Phil Howard's ten top tips for cooking with coffee
1. Be open-minded about how to use coffee in your cooking. See coffee as simply another ingredient as opposed to the drink we have come to love! Coffee – like chocolate - is used in cooking in its regions of origin, and with careful use can enhance both savoury and sweet dishes. It brings a magnificent aroma enhancing its heavyweight background flavour.
2. There are two ways to impart the flavour of coffee into dishes. The first is with espresso, which is the more aggressive and requires strong, bold flavours to deal with it. It also mellows with cooking and in doing so helps to bring out key flavours of the other ingredients of the dish. The second is the addition of coffee grounds to the dish, which imparts more of an aroma than an intense flavour.
3. Coffee is most successful in savoury cooking when included in recipes which have inherent sweetness already present in them (like spare ribs) – or where the dish would be served with a sweet accompaniment (like chicken liver parfait with a fruity chutney).
4. Coffees with a touch of Robusta, like Nespresso’s Ristretto Grand Cru, are often intense, with roasted notes. They provide rich cremas and their strength and richness goes well with the texture and flavour profile of desserts with cereal or toasted ingredients, or with granola style dishes.
5. Coffee can be applied as a simple dressing to both sweet and savoury food and works particularly well with nut oils.
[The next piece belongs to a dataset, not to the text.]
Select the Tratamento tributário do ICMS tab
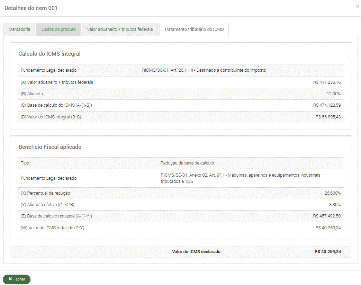Image resolution: width=361 pixels, height=285 pixels. [x=194, y=29]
A chocolate brownie with vanilla ice cream and a dressing of espresso and hazelnut oil works fantastically well, alternatively, check out my recipe for Tonka Brûlée with Nespresso Fortissio Lungo.
6. Coffee works fantastically well with chocolate, but be sure to serve an intense and bitter coffee with a milk chocolate based dessert, or a mellower coffee with a bitter chocolate dish. This allows the pairings to balance and the flavours to sing loud and clear.
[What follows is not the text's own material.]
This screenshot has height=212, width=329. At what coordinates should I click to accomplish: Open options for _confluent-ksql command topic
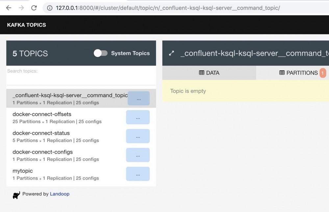[139, 98]
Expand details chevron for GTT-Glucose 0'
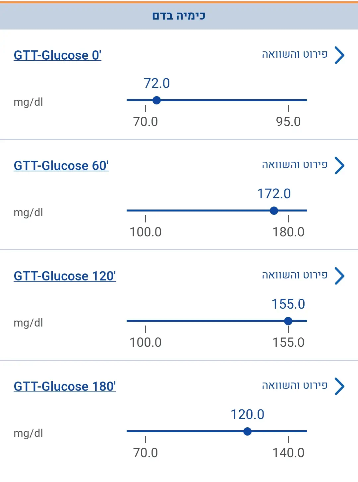Screen dimensions: 358x482 (x=339, y=55)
7. Marinate meat that is to be chargrilled with some coffee grounds to achieve a simple and effective aromatic finish. This works particularly well with a sweet relish or sweet curry dressing
8. Always add the coffee at the beginning of the cooking process rather than the end – this allows it to harmonise with the other flavours it is surrounded by and give the flavours added depth. You can really see how well this works with my recipe for Coffee Glazed Short Rib Of Beef with Creamed Potato and Roasted Carrots.
9. To appreciate coffee as a more mellow flavour, incorporate it into rich, creamy desserts such as rice pudding or crème brûlée. People quite often enjoy milk in their coffee, and by blending the coffee with the richness of cream, and neutralising bitterness with sugar – a similar taste experience is achieved.
10. Use coffee as a seasoning in pastry work or desserts by adding small quantities of coffee grounds to biscuit mixes, pastry doughs or cakes. It doesn’t have to be the dominant flavour if you don’t want it to be. Add it to recipes that have flavours which work well with coffee in the first place – such as those containing nuts, chocolate or orange.